_WORK ORDER_.
Go through the listing below and return every line exactly.

- Opening Delimiter -

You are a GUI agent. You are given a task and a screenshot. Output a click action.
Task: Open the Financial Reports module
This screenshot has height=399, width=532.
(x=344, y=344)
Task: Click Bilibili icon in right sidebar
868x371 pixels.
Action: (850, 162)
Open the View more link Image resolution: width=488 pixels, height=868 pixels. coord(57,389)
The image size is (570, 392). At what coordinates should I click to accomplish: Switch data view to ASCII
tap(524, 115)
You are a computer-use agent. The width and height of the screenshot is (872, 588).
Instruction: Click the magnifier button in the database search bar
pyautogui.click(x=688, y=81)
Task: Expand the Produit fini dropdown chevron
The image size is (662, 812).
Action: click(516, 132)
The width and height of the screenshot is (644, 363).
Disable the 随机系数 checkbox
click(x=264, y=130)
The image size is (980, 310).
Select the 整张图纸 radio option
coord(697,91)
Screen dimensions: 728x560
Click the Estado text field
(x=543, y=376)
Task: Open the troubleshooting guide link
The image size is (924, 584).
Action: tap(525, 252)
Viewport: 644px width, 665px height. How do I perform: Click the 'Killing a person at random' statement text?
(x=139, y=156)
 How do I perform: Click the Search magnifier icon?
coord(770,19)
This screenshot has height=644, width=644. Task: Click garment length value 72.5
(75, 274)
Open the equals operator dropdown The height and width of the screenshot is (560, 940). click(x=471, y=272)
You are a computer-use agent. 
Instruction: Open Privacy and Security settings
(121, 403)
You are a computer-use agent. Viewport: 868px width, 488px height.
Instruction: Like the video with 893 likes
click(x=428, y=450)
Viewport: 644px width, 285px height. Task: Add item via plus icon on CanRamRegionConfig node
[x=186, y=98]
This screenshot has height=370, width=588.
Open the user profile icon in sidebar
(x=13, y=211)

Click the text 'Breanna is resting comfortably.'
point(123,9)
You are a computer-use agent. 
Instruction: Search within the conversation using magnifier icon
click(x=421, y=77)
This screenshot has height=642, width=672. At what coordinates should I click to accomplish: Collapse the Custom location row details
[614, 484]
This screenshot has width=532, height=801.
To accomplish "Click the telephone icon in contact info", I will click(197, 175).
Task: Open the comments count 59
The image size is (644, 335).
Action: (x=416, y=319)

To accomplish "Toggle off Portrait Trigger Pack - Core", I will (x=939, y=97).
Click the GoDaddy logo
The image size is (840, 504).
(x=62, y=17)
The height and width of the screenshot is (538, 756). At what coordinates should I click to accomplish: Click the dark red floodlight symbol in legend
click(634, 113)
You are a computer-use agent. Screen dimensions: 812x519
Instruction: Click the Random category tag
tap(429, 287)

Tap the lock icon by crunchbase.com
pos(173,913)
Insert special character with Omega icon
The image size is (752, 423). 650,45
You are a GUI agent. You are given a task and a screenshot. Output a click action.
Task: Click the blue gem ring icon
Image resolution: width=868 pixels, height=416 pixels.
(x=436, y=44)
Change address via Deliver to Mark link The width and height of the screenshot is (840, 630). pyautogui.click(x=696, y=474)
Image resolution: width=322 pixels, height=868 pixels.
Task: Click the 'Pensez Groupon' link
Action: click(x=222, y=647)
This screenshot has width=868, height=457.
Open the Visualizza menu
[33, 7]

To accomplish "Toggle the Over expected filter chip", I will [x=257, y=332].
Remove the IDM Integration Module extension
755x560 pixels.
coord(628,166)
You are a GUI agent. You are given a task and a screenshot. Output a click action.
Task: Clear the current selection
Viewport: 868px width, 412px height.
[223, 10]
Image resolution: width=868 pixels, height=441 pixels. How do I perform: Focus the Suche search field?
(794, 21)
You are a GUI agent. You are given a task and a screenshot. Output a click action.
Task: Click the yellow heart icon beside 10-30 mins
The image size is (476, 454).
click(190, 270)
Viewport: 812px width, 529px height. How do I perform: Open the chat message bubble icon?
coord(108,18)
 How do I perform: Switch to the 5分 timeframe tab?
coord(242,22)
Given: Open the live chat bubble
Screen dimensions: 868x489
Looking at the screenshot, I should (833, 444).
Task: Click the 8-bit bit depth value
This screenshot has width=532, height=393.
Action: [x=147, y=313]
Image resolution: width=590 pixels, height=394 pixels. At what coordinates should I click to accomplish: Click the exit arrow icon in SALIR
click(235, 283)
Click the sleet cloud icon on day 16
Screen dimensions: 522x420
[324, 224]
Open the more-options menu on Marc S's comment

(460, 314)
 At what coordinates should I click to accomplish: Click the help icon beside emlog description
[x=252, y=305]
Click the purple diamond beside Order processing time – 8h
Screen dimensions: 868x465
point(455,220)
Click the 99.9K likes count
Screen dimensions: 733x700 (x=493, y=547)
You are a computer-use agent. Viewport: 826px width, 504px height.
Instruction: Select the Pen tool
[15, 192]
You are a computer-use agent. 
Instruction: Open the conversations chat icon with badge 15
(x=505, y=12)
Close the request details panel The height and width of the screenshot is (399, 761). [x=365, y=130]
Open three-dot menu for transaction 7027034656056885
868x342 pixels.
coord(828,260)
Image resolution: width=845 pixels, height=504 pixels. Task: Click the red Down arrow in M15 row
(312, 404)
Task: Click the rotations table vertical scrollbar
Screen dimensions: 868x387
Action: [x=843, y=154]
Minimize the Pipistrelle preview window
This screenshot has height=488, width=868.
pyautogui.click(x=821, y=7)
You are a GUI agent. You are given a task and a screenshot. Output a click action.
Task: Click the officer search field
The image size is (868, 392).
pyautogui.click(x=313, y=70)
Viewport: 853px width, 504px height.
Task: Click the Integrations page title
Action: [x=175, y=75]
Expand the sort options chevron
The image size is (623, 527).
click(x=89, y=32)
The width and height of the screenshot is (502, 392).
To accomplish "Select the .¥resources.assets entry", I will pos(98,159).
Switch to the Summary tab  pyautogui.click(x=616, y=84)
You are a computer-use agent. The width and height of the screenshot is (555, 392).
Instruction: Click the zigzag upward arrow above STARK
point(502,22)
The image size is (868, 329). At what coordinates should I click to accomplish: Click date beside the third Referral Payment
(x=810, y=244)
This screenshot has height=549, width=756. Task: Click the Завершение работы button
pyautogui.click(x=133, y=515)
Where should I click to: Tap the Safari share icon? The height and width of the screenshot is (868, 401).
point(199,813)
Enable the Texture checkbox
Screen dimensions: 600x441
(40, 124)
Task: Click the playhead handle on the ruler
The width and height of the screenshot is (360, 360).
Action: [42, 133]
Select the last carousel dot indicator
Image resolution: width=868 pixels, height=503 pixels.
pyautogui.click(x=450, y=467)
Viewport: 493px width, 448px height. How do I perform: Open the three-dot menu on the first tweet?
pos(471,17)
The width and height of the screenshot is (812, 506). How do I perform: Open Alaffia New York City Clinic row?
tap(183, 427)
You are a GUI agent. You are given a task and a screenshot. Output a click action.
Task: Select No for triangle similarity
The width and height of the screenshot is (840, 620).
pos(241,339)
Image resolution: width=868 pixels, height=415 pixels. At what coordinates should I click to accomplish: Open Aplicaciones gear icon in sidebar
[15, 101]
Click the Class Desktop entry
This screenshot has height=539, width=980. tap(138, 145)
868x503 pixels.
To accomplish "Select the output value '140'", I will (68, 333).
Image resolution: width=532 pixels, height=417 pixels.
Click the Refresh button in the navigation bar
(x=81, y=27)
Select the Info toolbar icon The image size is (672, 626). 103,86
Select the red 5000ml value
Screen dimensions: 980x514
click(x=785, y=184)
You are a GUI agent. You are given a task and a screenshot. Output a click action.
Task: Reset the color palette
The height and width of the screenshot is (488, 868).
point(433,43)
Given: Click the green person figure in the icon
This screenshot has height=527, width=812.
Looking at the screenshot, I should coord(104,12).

- Closing Delimiter -

_SOLUTION TO THIS PROBLEM_.
You are a GUI agent. You are given a task and a screenshot. Output a click action.
Task: Open the Financial Reports module
This screenshot has height=399, width=532.
(x=344, y=344)
Task: Click Bilibili icon in right sidebar
868x371 pixels.
Action: (850, 162)
Open the View more link Image resolution: width=488 pixels, height=868 pixels. coord(57,389)
The image size is (570, 392). At what coordinates should I click to accomplish: Switch data view to ASCII
tap(524, 115)
You are a computer-use agent. The width and height of the screenshot is (872, 588).
Instruction: Click the magnifier button in the database search bar
pyautogui.click(x=688, y=81)
Task: Expand the Produit fini dropdown chevron
The image size is (662, 812).
Action: click(516, 132)
The width and height of the screenshot is (644, 363).
Disable the 随机系数 checkbox
click(x=264, y=130)
The image size is (980, 310).
Select the 整张图纸 radio option
coord(697,91)
Screen dimensions: 728x560
Click the Estado text field
(x=543, y=376)
Task: Open the troubleshooting guide link
The image size is (924, 584).
Action: tap(525, 252)
Viewport: 644px width, 665px height. How do I perform: Click the 'Killing a person at random' statement text?
(x=139, y=156)
 How do I perform: Click the Search magnifier icon?
coord(770,19)
This screenshot has height=644, width=644. Task: Click garment length value 72.5
(75, 274)
Open the equals operator dropdown The height and width of the screenshot is (560, 940). click(x=471, y=272)
You are a computer-use agent. 
Instruction: Open Privacy and Security settings
(121, 403)
You are a computer-use agent. Viewport: 868px width, 488px height.
Instruction: Like the video with 893 likes
click(x=428, y=450)
Viewport: 644px width, 285px height. Task: Add item via plus icon on CanRamRegionConfig node
[x=186, y=98]
This screenshot has height=370, width=588.
Open the user profile icon in sidebar
(x=13, y=211)

Click the text 'Breanna is resting comfortably.'
point(123,9)
You are a computer-use agent. 
Instruction: Search within the conversation using magnifier icon
click(x=421, y=77)
This screenshot has height=642, width=672. At what coordinates should I click to accomplish: Collapse the Custom location row details
[614, 484]
This screenshot has width=532, height=801.
To accomplish "Click the telephone icon in contact info", I will click(197, 175).
Task: Open the comments count 59
The image size is (644, 335).
Action: (x=416, y=319)

To accomplish "Toggle off Portrait Trigger Pack - Core", I will (x=939, y=97).
Click the GoDaddy logo
The image size is (840, 504).
(x=62, y=17)
The height and width of the screenshot is (538, 756). At what coordinates should I click to accomplish: Click the dark red floodlight symbol in legend
click(634, 113)
You are a computer-use agent. Screen dimensions: 812x519
Instruction: Click the Random category tag
tap(429, 287)

Tap the lock icon by crunchbase.com
pos(173,913)
Insert special character with Omega icon
The image size is (752, 423). 650,45
You are a GUI agent. You are given a task and a screenshot. Output a click action.
Task: Click the blue gem ring icon
Image resolution: width=868 pixels, height=416 pixels.
(x=436, y=44)
Change address via Deliver to Mark link The width and height of the screenshot is (840, 630). pyautogui.click(x=696, y=474)
Image resolution: width=322 pixels, height=868 pixels.
Task: Click the 'Pensez Groupon' link
Action: click(x=222, y=647)
This screenshot has width=868, height=457.
Open the Visualizza menu
[33, 7]

To accomplish "Toggle the Over expected filter chip", I will [x=257, y=332].
Remove the IDM Integration Module extension
755x560 pixels.
coord(628,166)
You are a GUI agent. You are given a task and a screenshot. Output a click action.
Task: Clear the current selection
Viewport: 868px width, 412px height.
[223, 10]
Image resolution: width=868 pixels, height=441 pixels. How do I perform: Focus the Suche search field?
(794, 21)
You are a GUI agent. You are given a task and a screenshot. Output a click action.
Task: Click the yellow heart icon beside 10-30 mins
The image size is (476, 454).
click(190, 270)
Viewport: 812px width, 529px height. How do I perform: Open the chat message bubble icon?
coord(108,18)
 How do I perform: Switch to the 5分 timeframe tab?
coord(242,22)
Given: Open the live chat bubble
Screen dimensions: 868x489
Looking at the screenshot, I should (833, 444).
Task: Click the 8-bit bit depth value
This screenshot has width=532, height=393.
Action: [x=147, y=313]
Image resolution: width=590 pixels, height=394 pixels. At what coordinates should I click to accomplish: Click the exit arrow icon in SALIR
click(235, 283)
Click the sleet cloud icon on day 16
Screen dimensions: 522x420
[324, 224]
Open the more-options menu on Marc S's comment

(460, 314)
 At what coordinates should I click to accomplish: Click the help icon beside emlog description
[x=252, y=305]
Click the purple diamond beside Order processing time – 8h
Screen dimensions: 868x465
point(455,220)
Click the 99.9K likes count
Screen dimensions: 733x700 (x=493, y=547)
You are a computer-use agent. Viewport: 826px width, 504px height.
Instruction: Select the Pen tool
[15, 192]
You are a computer-use agent. 
Instruction: Open the conversations chat icon with badge 15
(x=505, y=12)
Close the request details panel The height and width of the screenshot is (399, 761). [x=365, y=130]
Open three-dot menu for transaction 7027034656056885
868x342 pixels.
coord(828,260)
Image resolution: width=845 pixels, height=504 pixels. Task: Click the red Down arrow in M15 row
(312, 404)
Task: Click the rotations table vertical scrollbar
Screen dimensions: 868x387
Action: [x=843, y=154]
Minimize the Pipistrelle preview window
This screenshot has height=488, width=868.
pyautogui.click(x=821, y=7)
You are a GUI agent. You are given a task and a screenshot. Output a click action.
Task: Click the officer search field
The image size is (868, 392).
pyautogui.click(x=313, y=70)
Viewport: 853px width, 504px height.
Task: Click the Integrations page title
Action: [x=175, y=75]
Expand the sort options chevron
The image size is (623, 527).
click(x=89, y=32)
The width and height of the screenshot is (502, 392).
To accomplish "Select the .¥resources.assets entry", I will pos(98,159).
Switch to the Summary tab  pyautogui.click(x=616, y=84)
You are a computer-use agent. The width and height of the screenshot is (555, 392).
Instruction: Click the zigzag upward arrow above STARK
point(502,22)
The image size is (868, 329). At what coordinates should I click to accomplish: Click date beside the third Referral Payment
(x=810, y=244)
This screenshot has height=549, width=756. Task: Click the Завершение работы button
pyautogui.click(x=133, y=515)
Where should I click to: Tap the Safari share icon? The height and width of the screenshot is (868, 401).
point(199,813)
Enable the Texture checkbox
Screen dimensions: 600x441
(40, 124)
Task: Click the playhead handle on the ruler
The width and height of the screenshot is (360, 360).
Action: [42, 133]
Select the last carousel dot indicator
Image resolution: width=868 pixels, height=503 pixels.
pyautogui.click(x=450, y=467)
Viewport: 493px width, 448px height. How do I perform: Open the three-dot menu on the first tweet?
pos(471,17)
The width and height of the screenshot is (812, 506). How do I perform: Open Alaffia New York City Clinic row?
tap(183, 427)
You are a GUI agent. You are given a task and a screenshot. Output a click action.
Task: Select No for triangle similarity
The width and height of the screenshot is (840, 620).
pos(241,339)
Image resolution: width=868 pixels, height=415 pixels. At what coordinates should I click to accomplish: Open Aplicaciones gear icon in sidebar
[15, 101]
Click the Class Desktop entry
This screenshot has height=539, width=980. tap(138, 145)
868x503 pixels.
To accomplish "Select the output value '140'", I will (68, 333).
Image resolution: width=532 pixels, height=417 pixels.
Click the Refresh button in the navigation bar
(x=81, y=27)
Select the Info toolbar icon The image size is (672, 626). 103,86
Select the red 5000ml value
Screen dimensions: 980x514
click(x=785, y=184)
You are a GUI agent. You are given a task and a screenshot. Output a click action.
Task: Reset the color palette
The height and width of the screenshot is (488, 868).
point(433,43)
Given: Click the green person figure in the icon
This screenshot has height=527, width=812.
Looking at the screenshot, I should coord(104,12).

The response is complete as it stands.